If you require an appointment confirmation after a required visit, the Writing Centre has developed an automated email that students receive after they’ve held an appointment. They can forward this email to you as proof/confirmation of their meeting. This replaces direct confirmation of appointments from the Writing Centre.

Because student appointment information is confidential, without students’ written permission, we cannot confirm whether a student has visited the Writing Centre nor what they discussed. However, we realize that in some situations (e.g., rewrites, bonus points), faculty may wish to receive confirmation a student has held a Writing Centre appointment. To this end, we’ve developed an automated email that students receive after they’ve held an appointment, which they can forward to a faculty member as proof/confirmation of their meeting.

Please be aware if your course includes group assignments that the Writing Centre’s policy on working with students on group assignments is that ideally all group members should attend appointments to discuss the assignment (unless a student is booking an appointment to discuss only the section of the assignment they wrote). We will only review a section of a draft if the student who wrote it is present. This is so they can answer questions about the material and learn how to improve their own writing. In other words, one group member cannot bring another group member’s writing for review or hold an appointment to discuss the entire group’s project under the role of “editor.”

Resources

As writing instructors, we have spent a great deal of time thinking about ChatGPT, its abilities and inabilities, and how it may impact students’ learning and their development of writing and critical thinking skills. We do not think outsourcing aspects of the writing process to ChatGPT or other generative artificial intelligence (genAI) programs is wise for students. 

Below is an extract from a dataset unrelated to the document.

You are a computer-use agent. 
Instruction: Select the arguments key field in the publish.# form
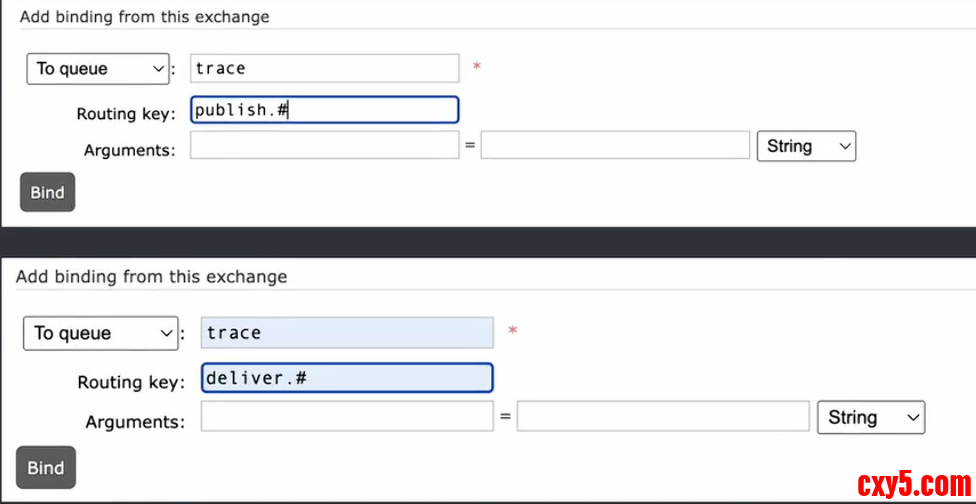(324, 146)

A non-exhaustive rationale: 

Most importantly, ChatGPT and other generative AI tools allow students to forgo basic steps in the writing process. Studying and practicing these basic steps make students better, more confident writers and thinkers. Steps like generating ideas, planning, and engaging in the reiterative process of writing, thinking, rethinking, and rewriting promotes critical thinking and learning, which is what university writing assignments are designed to do. When a technology completes these steps in whole or in substantial part for students, they are deprived of the cognitive growth associated with driving the process themselves. 

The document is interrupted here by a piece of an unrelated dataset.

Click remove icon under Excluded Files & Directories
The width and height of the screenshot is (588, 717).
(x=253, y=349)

There are also substantial problems with the writing these tools produce, which stymies the usefulness of genAI as a co-writing tool for students. Though completely grammatically correct, AI-generated text is often vague, bland, and repetitive. Generative AI is untrustworthy as a source of information; the text it produces contains inaccuracies and lacks sources. And because novice writers are typically not well-positioned to adopt these tools critically and make meaningful revisions to computer-generated text while retaining authorship and ownership of it, we think it is a tool that robs students of more than it offers them in their learning process.  

As such, the Writing Centre will not encourage student use of ChatGPT/genAI as part of their writing process, or to help them learn to use it.  

However, many students will understandably be curious about genAI and want to experiment with it. To help orient students to what artificial intelligence is and help them think critically about it, the Writing Centre has developed a short  Moodle module (“Aritifical Intelligence & CBU Students”). The module emphasizes students’ responsibility for understanding and following faculty policies on use/non-use of generative AI in completing their academic work. You may wish to review it and assign it to your students to read. 

At the Writing Centre this term, we are prepared, as ever, to help students develop their writing skills and gain confidence in their abilities. This includes helping them recognize features of strong writing, consider the quality of the writing genAI produces, and make ethical choices that support their learning.